Start of Material provided

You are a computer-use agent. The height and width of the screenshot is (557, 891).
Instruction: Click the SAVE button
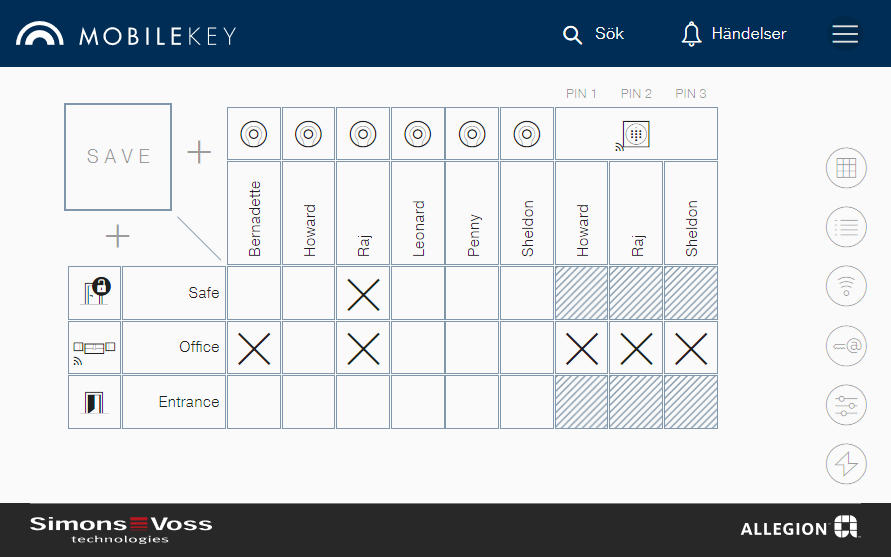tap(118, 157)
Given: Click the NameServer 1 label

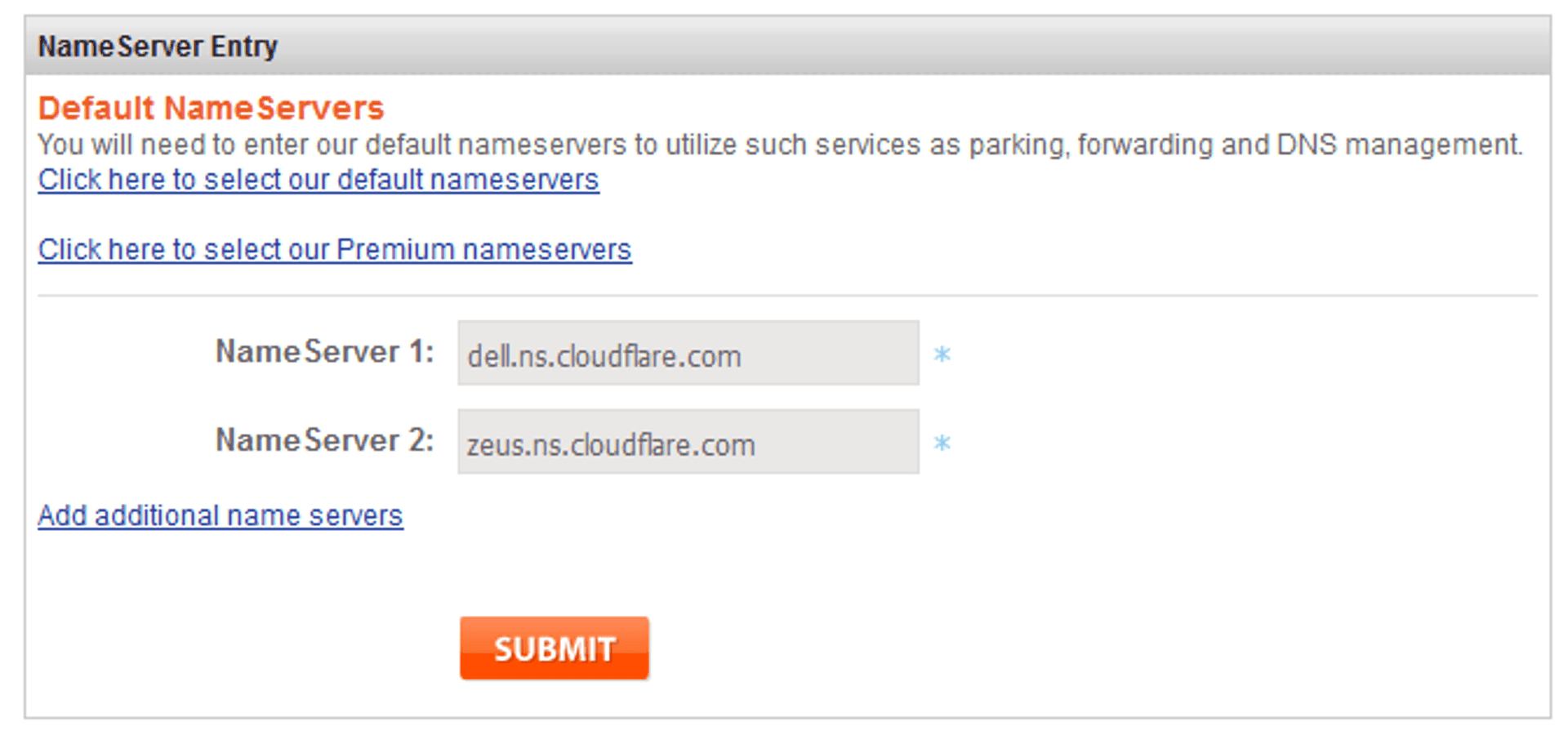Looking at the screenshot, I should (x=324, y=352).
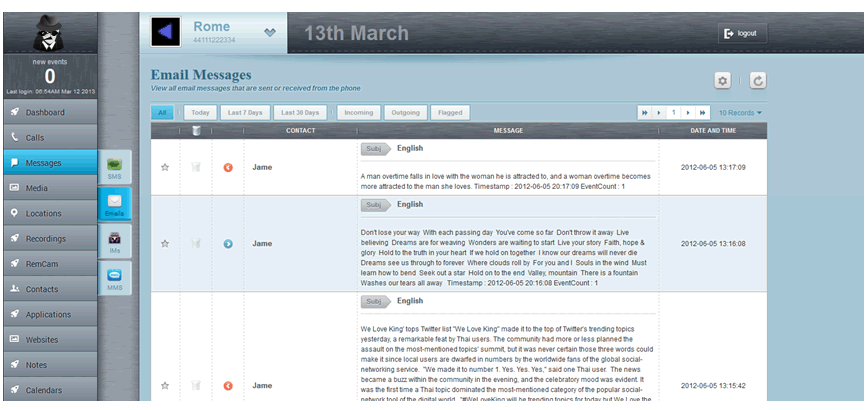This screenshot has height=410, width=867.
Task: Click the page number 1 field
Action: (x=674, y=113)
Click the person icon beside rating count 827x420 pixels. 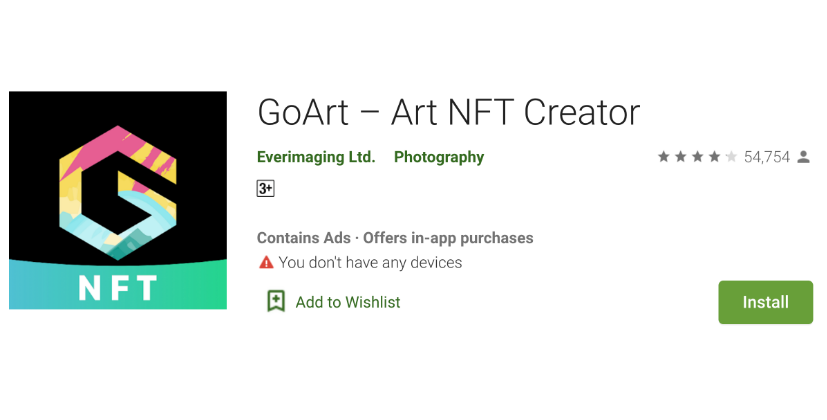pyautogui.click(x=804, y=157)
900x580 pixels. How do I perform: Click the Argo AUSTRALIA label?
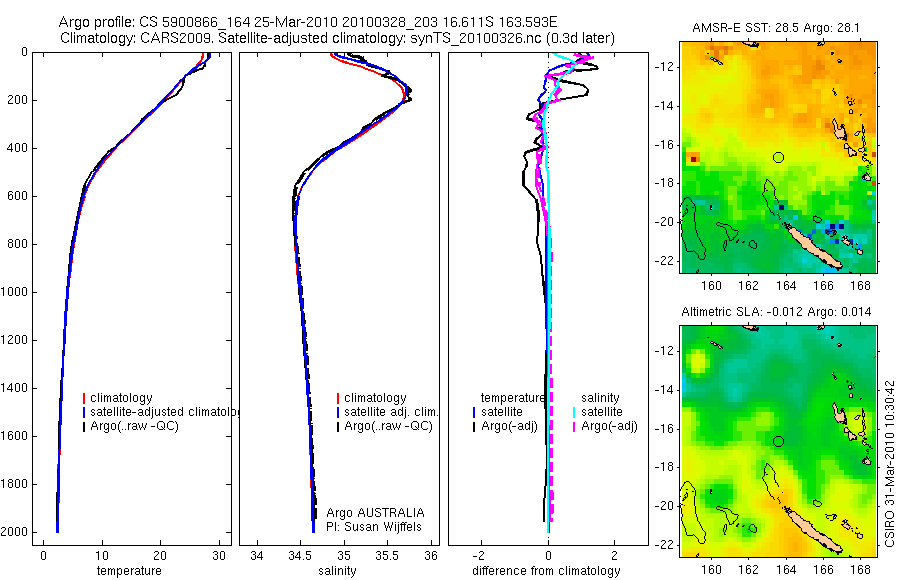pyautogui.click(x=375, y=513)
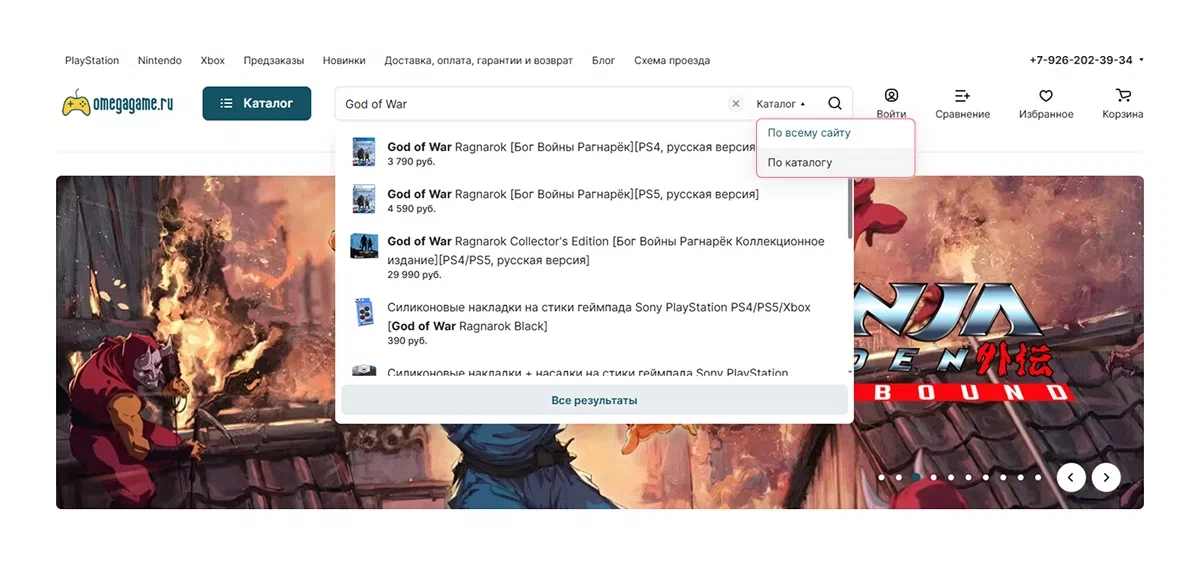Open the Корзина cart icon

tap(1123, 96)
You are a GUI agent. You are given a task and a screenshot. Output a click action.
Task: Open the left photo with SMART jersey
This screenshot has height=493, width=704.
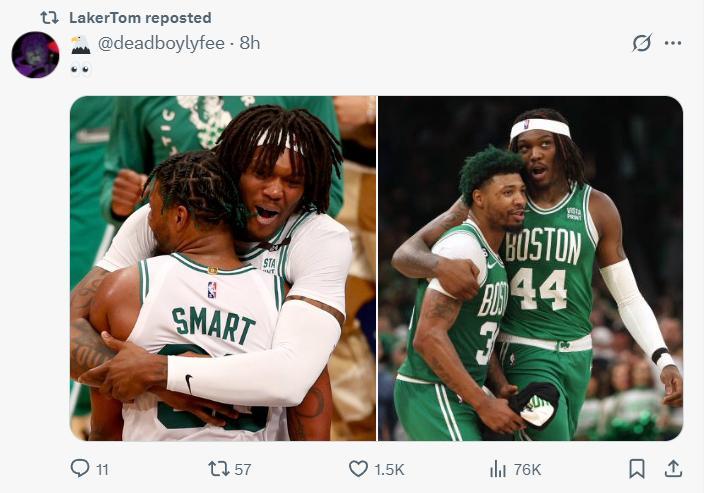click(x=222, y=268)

End of Material provided

## Exercise
Reproduce every line from the preceding data in which the word "agent" can be found.

## Expected output
You are a computer-use agent. The height and width of the screenshot is (557, 891).
You are a GUI agent. You are given a task and a screenshot. Output a click action.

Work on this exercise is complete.